Relatei o nosso trabalho feito e a loucura que me veio à cabeça. “Simbora amanhã para Belém, falar com o Camarão, Comandante Militar da Amazônia.” Lá fomos nós no aviãozinho pilotado pelo bispo. O Comandante Camarão nos recebeu logo. Expusemos durante uns 10 minutos o nosso objetivo. Camarão nos escutou em silêncio, atento, o tempo todo sério. Ao final bateu com o punho sobre a mesa e exclamou: “É isto que estes índios precisam! Podem contar comigo!”

E enviou aviões, para todos os lados, recolhendo lideranças indígenas, do Goiás, do Amapá, do Mato Grosso e por todas as direções do Pará. Graças a este apoio da Força Aérea, se realizou uma das maiores assembleias indígenas acontecida no país. ‘É isto que as Forças Armadas precisam fazer!!!’

Muitos anos depois um amigo, estudante de História, fez o seu trabalho de mestrado sobre a atuação do Exército na Amazônia e foi entrevistar o ex-comandante em sua residência. Camarão comentou com satisfação aquele feito, uma das realizações mais importantes da sua vida.

A prática do Exército ao longo da História, vem sendo o inverso de sua razão de ser: aniquilar os movimentos pela vida. E nesta tarefa não tem pudor. No Rio Grande do Sul, destruiu os 7 povos das Missões ao lado do Exército espanhol. Onde quer que apareça um levante libertador contra a opressão, lá intervém as Forças Armadas para aniquilá-lo.

Assim ocorreu na guerra dos “Farrapos”; em ”Canudos”, do Antônio Conselheiro, uma experiência de autossustentação, inspirada nos povos nativos da região do semiárido nordestino; aqui na Amazônia destruiu o levante dos ‘Cabanos”, tentativa libertadora das populações oprimidas: índias, negras e caboclas; arrasou a guerrilha do Araguaia, matando os jovens guerrilheiros que desejavam um Brasil livre da opressão.

Durante o período da Ditadura Militar as forças Armadas rasgaram os territórios indígenas Amazônia afora, como se fossem “vazios demográficos”, “almoxarifados”, colocando-os à disposição para serem saqueados por mineradoras, madeireiras, agronegociantes…
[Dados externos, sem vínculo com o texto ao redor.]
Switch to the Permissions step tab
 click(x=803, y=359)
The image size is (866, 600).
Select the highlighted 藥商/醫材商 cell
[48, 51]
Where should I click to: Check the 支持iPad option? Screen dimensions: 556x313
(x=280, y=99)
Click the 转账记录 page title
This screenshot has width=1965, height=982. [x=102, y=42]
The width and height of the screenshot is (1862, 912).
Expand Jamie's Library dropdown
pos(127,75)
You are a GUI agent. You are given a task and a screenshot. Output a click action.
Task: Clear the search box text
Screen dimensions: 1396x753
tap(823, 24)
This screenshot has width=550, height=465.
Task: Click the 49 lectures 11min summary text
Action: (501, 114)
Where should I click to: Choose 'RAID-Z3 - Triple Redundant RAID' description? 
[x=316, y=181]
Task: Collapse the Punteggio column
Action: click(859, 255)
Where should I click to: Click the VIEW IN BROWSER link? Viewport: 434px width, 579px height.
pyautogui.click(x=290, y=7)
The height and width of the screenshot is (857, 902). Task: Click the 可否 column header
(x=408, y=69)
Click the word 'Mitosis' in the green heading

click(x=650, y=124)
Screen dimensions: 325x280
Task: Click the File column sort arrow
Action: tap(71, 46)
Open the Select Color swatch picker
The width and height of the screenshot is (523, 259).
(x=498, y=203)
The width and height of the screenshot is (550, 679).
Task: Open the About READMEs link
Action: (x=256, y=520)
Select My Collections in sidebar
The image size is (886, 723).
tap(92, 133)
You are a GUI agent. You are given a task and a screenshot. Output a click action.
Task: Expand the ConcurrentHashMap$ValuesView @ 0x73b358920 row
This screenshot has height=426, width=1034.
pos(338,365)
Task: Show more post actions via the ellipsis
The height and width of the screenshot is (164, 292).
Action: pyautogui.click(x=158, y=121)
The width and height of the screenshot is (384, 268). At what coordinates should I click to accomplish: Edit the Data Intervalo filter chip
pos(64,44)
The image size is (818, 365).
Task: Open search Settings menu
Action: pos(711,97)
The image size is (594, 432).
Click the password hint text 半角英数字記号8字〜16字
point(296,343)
Não é esta e jamais foi, a expectativa da maioria que paga os impostos!

O que faz para impedir a ação criminosa dos madeiros na Reserva Arariboia do Maranhão e dos agronegociantes do Mato Grosso do Sul?

E agora aqui está a situação Yanomami: o dilema mais cruel e definitivo para as nossas Forças Armadas: ou socorre este povo, ou  se omite mais uma vez, respaldando o segmento mais detestável, atuante no país: – as milícias. Não há mais meio termo.

Casa da Cultura do Urubuí, 20 de maio de 2021.